**The problem**: Copy word for word the lines that start at the one containing "This screenshot has" and end at the one containing "pyautogui.click(x=6, y=6)", keeping both of those lines. Leave out the pictures.

Word and element location entries:
[BEGIN]

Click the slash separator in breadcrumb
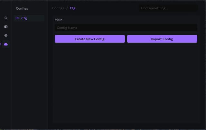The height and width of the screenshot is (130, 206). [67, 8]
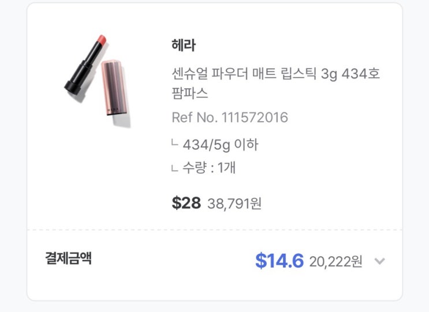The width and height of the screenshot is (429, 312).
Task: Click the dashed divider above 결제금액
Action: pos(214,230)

[END]
[BEGIN]

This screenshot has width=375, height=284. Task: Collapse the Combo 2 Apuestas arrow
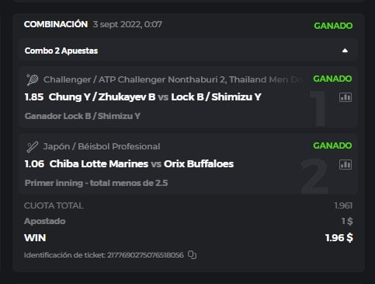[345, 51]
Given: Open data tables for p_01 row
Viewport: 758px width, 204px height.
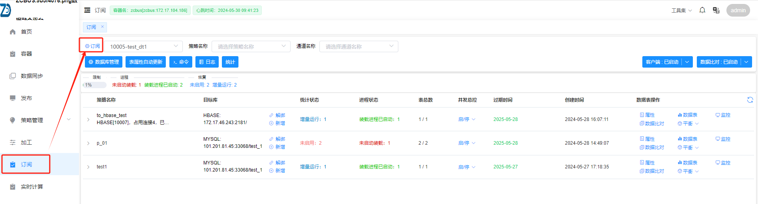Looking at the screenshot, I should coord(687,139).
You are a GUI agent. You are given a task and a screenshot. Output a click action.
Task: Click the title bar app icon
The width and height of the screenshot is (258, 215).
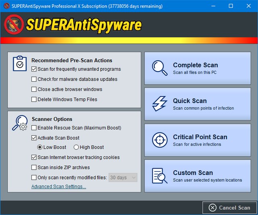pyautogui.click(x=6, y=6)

[END]

**Written answer**:
This screenshot has width=375, height=284. Task: Collapse the Combo 2 Apuestas arrow
[345, 51]
Given: Open data tables for p_01 row
Viewport: 758px width, 204px height.
Looking at the screenshot, I should coord(687,139).
You are a GUI agent. You are given a task and a screenshot. Output a click action.
Task: Click the title bar app icon
The width and height of the screenshot is (258, 215).
pyautogui.click(x=6, y=6)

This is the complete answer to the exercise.